Consultant general surgeon Fanus Dreyer and David Ball, a recently retired consultant anaesthetist, both from Dumfries and Galloway Royal Infirmary, have created the Critical Care Handbook For Global Surgery to help with surgical education in sub-Saharan Africa and other developing countries.

The online guide has already been downloaded in 40 countries and there have been requests for translations into French and Spanish so it can be used in Latin America and West Africa.

Dreyer said: “This handbook is for those who work ‘at the coal face’ of emergency surgical care, often junior doctors and non-physician clinicians, who need to recognise critical illness early when they see patients.”

Dreyer and his co-editor, Ball, drew on their own extensive experience of working in Africa for the guide, as well as training physicians in clinical care back in the UK.

The book aims to dispel the myth that critical care can only take place in intensive treatment units and required complex skills, showing instead that practices can be adapted to meet local needs.

The authors hope it will help doctors in developing countries to use simple critical care techniques to tackle high maternal mortality rates and the rise of non-communicable diseases, such as heart disease and cancer.

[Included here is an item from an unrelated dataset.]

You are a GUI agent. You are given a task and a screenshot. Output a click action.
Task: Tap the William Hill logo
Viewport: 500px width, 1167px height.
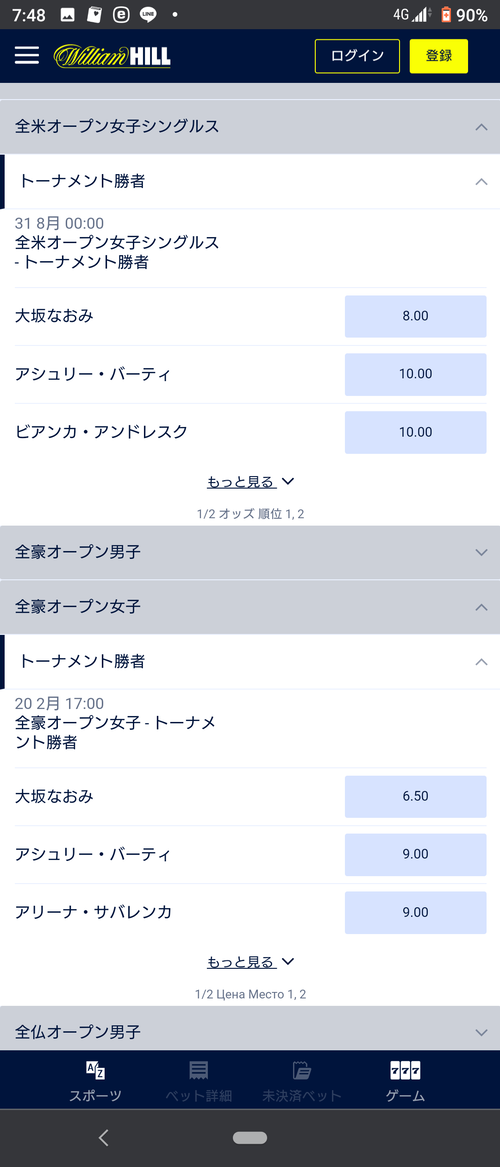pyautogui.click(x=112, y=56)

Along with Ball, Dreyer sought contributions from doctors all over the world, including Canada, Ethiopia and Malawi. They were praised for their efforts by public health minister Maureen Watt.

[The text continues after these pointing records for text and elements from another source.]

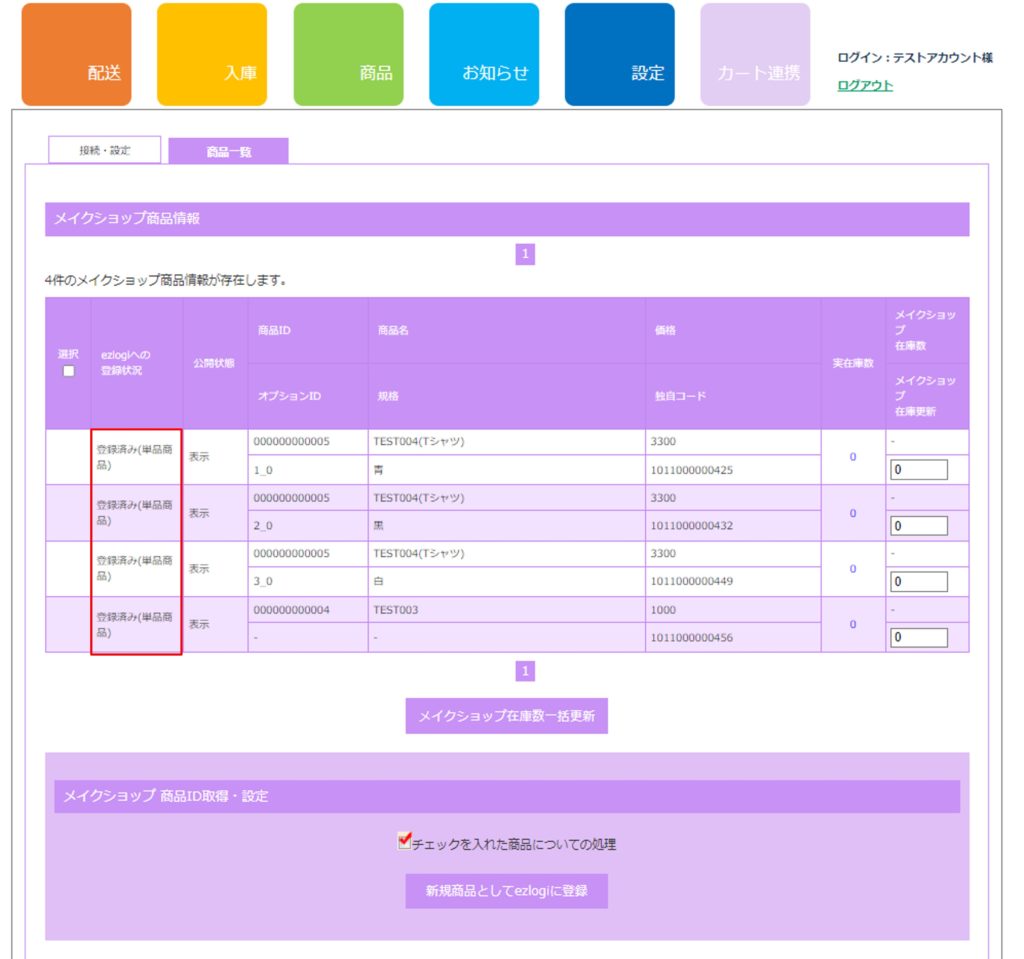Open the orange 配送 navigation tile
Viewport: 1024px width, 959px height.
tap(76, 55)
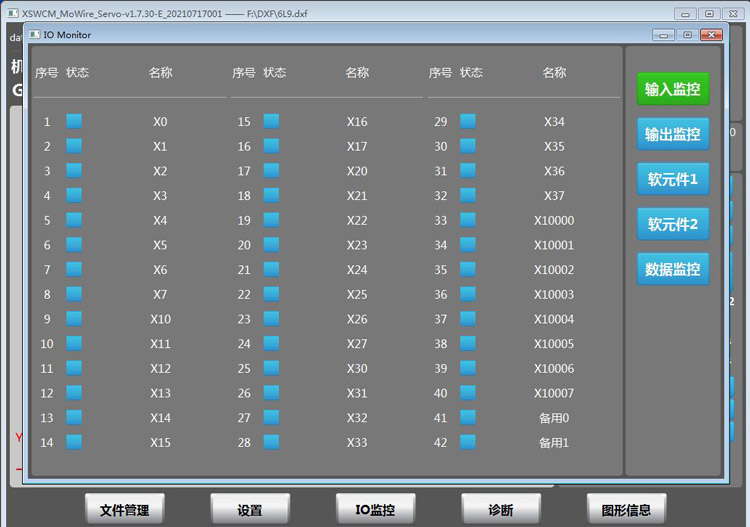Click the X10000 blue status square
750x527 pixels.
point(468,220)
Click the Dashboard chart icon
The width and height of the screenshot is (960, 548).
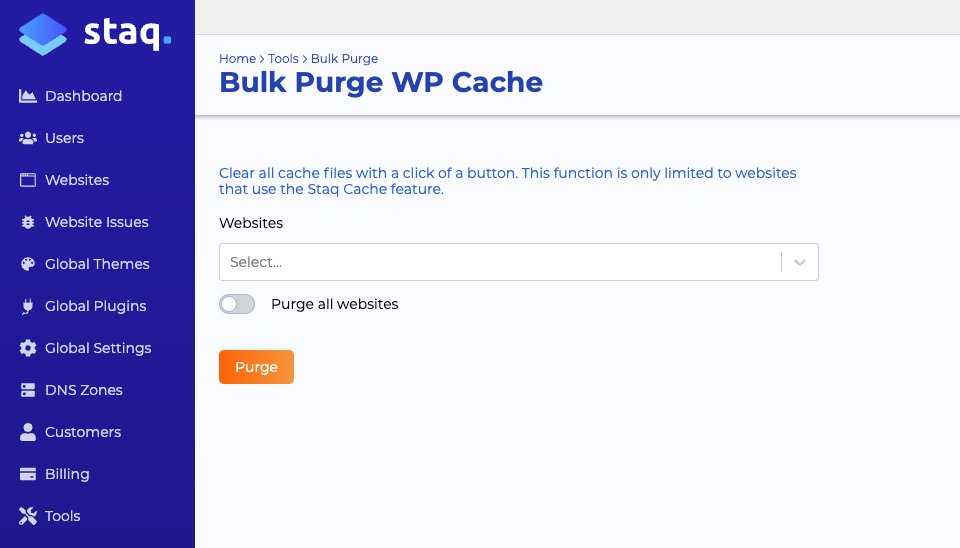pos(28,96)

She said: “This resource will help medics across the world, especially in sub-Saharan Africa and other low-income regions.

“It’s brilliant that doctors from Scotland, and other countries are working collaboratively to lend their expertise to help critically ill patients in less advantaged countries.

“We have always been an outward-looking nation, embracing the world beyond our borders, and an important aspect of Scotland’s global contribution is sharing our knowledge, skills and technical expertise.”

The team behind the handbook has delivered 12 critical care courses in East and Central Africa for more than 200 participants, and trained more than 20 tutors who are now able to teach the course themselves.

Jeff Ace, chief executive of NHS Dumfries and Galloway, said: “It is incredibly impressive that Fanus and David have produced such a comprehensive guide to critical care while also excelling in their day jobs.

“They should be proud that they have enabled NHS Dumfries and Galloway to make a contribution to improvements in care on a global scale.”